**TASK STATEMENT:** Here the job is to print all of the entries below verbatim and leave out any picture.

Saved entries:
---*---

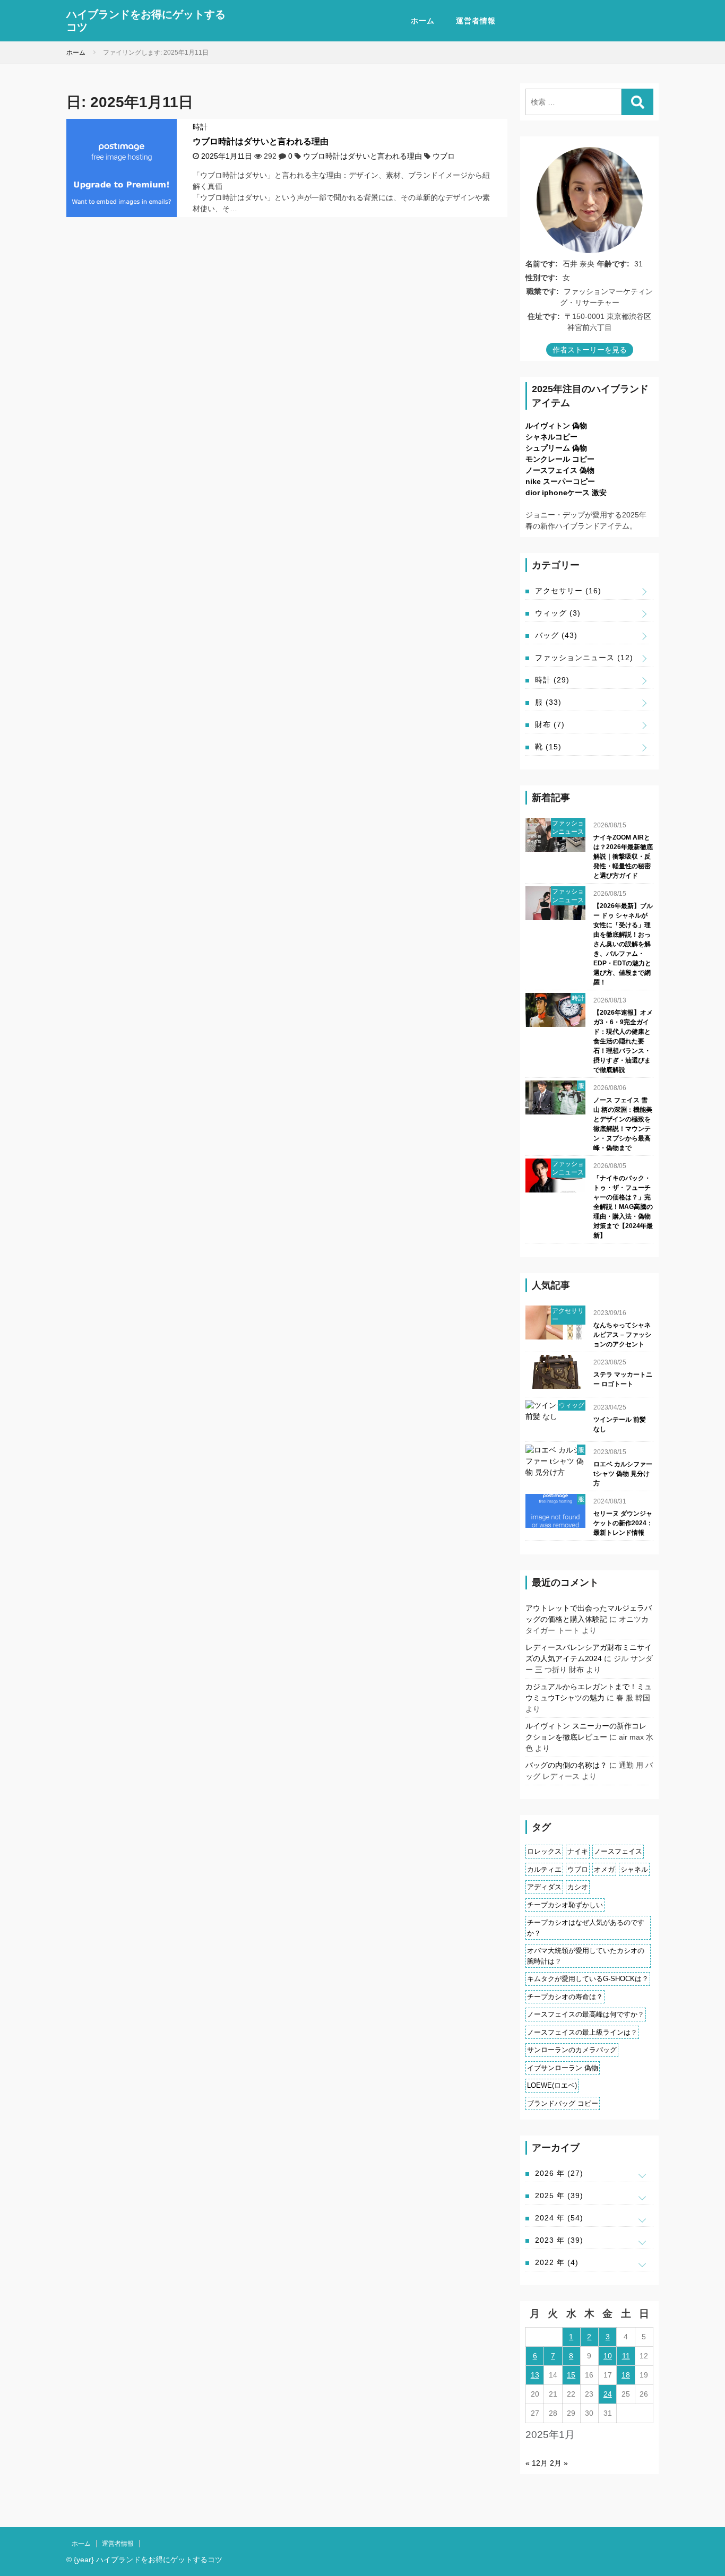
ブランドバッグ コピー (562, 2103)
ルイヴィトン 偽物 (556, 425)
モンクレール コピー (559, 459)
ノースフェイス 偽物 (559, 470)
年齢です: (613, 264)
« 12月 (536, 2463)
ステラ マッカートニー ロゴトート (622, 1379)
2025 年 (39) (559, 2195)
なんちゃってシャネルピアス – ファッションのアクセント (622, 1334)
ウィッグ (558, 613)
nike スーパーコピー (560, 481)
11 (626, 2356)
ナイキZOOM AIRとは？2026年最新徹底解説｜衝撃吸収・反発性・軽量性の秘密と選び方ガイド (623, 856)
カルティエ (544, 1869)
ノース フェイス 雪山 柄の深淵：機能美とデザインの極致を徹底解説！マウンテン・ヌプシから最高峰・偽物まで (622, 1124)
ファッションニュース (584, 657)
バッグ (556, 635)
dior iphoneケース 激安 (566, 492)
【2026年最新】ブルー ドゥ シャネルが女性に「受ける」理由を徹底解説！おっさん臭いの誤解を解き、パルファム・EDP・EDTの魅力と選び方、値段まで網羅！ (623, 944)
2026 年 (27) (559, 2173)
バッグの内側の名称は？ (566, 1765)
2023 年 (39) (559, 2240)
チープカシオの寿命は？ (565, 1997)
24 (607, 2394)
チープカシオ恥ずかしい (565, 1905)
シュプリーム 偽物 (556, 448)
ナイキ (577, 1851)
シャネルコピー (551, 437)
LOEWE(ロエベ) (552, 2085)
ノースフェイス (618, 1851)
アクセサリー (568, 590)
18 (626, 2375)
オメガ (604, 1869)
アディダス (544, 1887)
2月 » (559, 2463)
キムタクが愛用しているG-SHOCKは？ (588, 1979)
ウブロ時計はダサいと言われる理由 (261, 141)
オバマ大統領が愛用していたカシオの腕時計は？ (585, 1956)
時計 (200, 127)
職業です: (543, 291)
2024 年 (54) (559, 2218)
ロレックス (544, 1851)
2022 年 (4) (557, 2262)
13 (535, 2375)
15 (571, 2375)
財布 (550, 724)
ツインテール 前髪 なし (619, 1424)
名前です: (541, 264)
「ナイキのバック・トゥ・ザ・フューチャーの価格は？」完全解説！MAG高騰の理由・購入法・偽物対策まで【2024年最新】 (623, 1206)
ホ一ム (423, 20)
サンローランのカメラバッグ (572, 2050)
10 (607, 2356)
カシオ (577, 1887)
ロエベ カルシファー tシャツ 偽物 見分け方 (622, 1473)
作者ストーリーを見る (590, 349)
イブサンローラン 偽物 (562, 2068)
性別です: (541, 277)
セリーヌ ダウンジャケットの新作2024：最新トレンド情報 (623, 1523)
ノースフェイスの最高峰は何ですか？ (585, 2014)
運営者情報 (476, 20)
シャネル (634, 1869)
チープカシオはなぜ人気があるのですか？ (585, 1927)
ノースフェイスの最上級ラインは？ (582, 2032)
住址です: (544, 316)
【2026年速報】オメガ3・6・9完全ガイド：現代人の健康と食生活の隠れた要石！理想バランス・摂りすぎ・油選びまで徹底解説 (623, 1041)
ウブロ (444, 156)
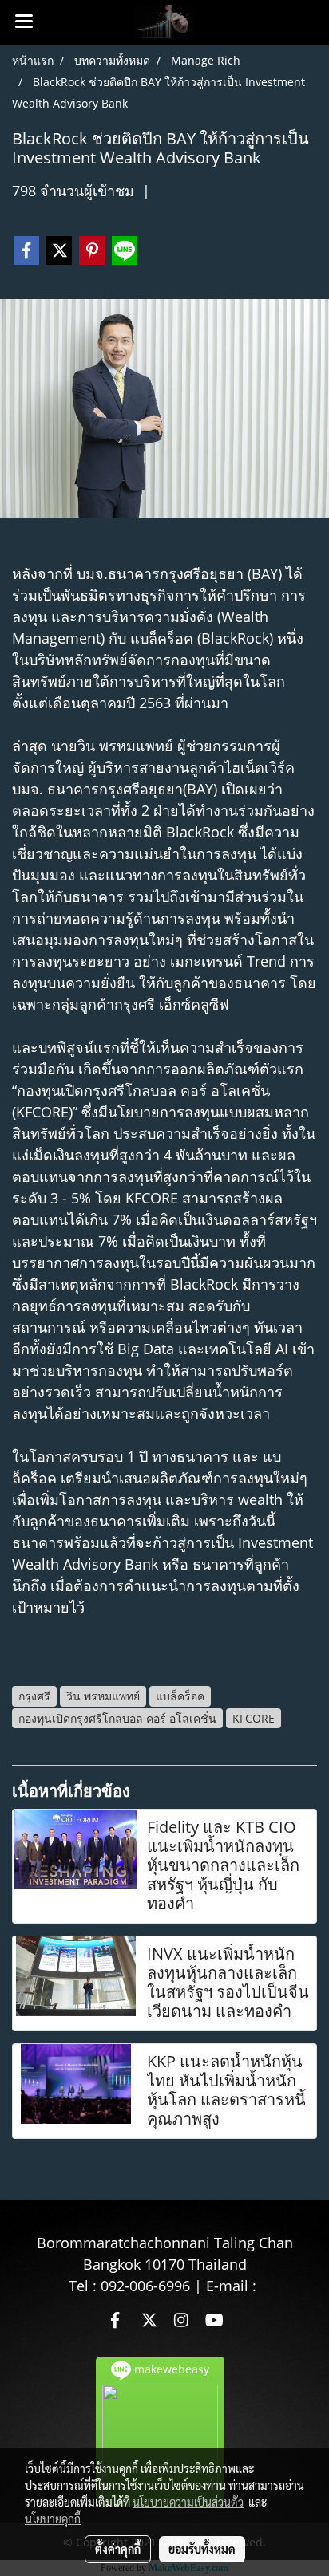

---*---

**OUTPUT:**
ブランドバッグ コピー (562, 2103)
ルイヴィトン 偽物 (556, 425)
モンクレール コピー (559, 459)
ノースフェイス 偽物 (559, 470)
年齢です: (613, 264)
« 12月 (536, 2463)
ステラ マッカートニー ロゴトート (622, 1379)
2025 年 (39) (559, 2195)
なんちゃってシャネルピアス – ファッションのアクセント (622, 1334)
ウィッグ (558, 613)
nike スーパーコピー (560, 481)
11 (626, 2356)
ナイキZOOM AIRとは？2026年最新徹底解説｜衝撃吸収・反発性・軽量性の秘密と選び方ガイド (623, 856)
カルティエ (544, 1869)
ノース フェイス 雪山 柄の深淵：機能美とデザインの極致を徹底解説！マウンテン・ヌプシから最高峰・偽物まで (622, 1124)
ファッションニュース (584, 657)
バッグ (556, 635)
dior iphoneケース 激安 (566, 492)
【2026年最新】ブルー ドゥ シャネルが女性に「受ける」理由を徹底解説！おっさん臭いの誤解を解き、パルファム・EDP・EDTの魅力と選び方、値段まで網羅！ (623, 944)
2026 年 (27) (559, 2173)
バッグの内側の名称は？ (566, 1765)
2023 年 (39) (559, 2240)
チープカシオの寿命は？ (565, 1997)
24 (607, 2394)
チープカシオ恥ずかしい (565, 1905)
シュプリーム 偽物 (556, 448)
ナイキ (577, 1851)
シャネルコピー (551, 437)
LOEWE(ロエベ) (552, 2085)
ノースフェイス (618, 1851)
アクセサリー (568, 590)
18 (626, 2375)
オメガ (604, 1869)
アディダス (544, 1887)
2月 » (559, 2463)
キムタクが愛用しているG-SHOCKは？ (588, 1979)
ウブロ時計はダサいと言われる理由 (261, 141)
オバマ大統領が愛用していたカシオの腕時計は？ (585, 1956)
時計 (200, 127)
職業です: (543, 291)
2024 年 (54) (559, 2218)
ロレックス (544, 1851)
2022 年 (4) (557, 2262)
13 (535, 2375)
15 (571, 2375)
財布 (550, 724)
ツインテール 前髪 なし (619, 1424)
名前です: (541, 264)
「ナイキのバック・トゥ・ザ・フューチャーの価格は？」完全解説！MAG高騰の理由・購入法・偽物対策まで【2024年最新】 (623, 1206)
ホ一ム (423, 20)
サンローランのカメラバッグ (572, 2050)
10 (607, 2356)
カシオ (577, 1887)
ロエベ カルシファー tシャツ 偽物 見分け方 (622, 1473)
作者ストーリーを見る (590, 349)
イブサンローラン 偽物 (562, 2068)
性別です: (541, 277)
セリーヌ ダウンジャケットの新作2024：最新トレンド情報 (623, 1523)
ノースフェイスの最高峰は何ですか？ (585, 2014)
運営者情報 (476, 20)
シャネル (634, 1869)
チープカシオはなぜ人気があるのですか？ (585, 1927)
ノースフェイスの最上級ラインは？ (582, 2032)
住址です: (544, 316)
【2026年速報】オメガ3・6・9完全ガイド：現代人の健康と食生活の隠れた要石！理想バランス・摂りすぎ・油選びまで徹底解説 (623, 1041)
ウブロ (444, 156)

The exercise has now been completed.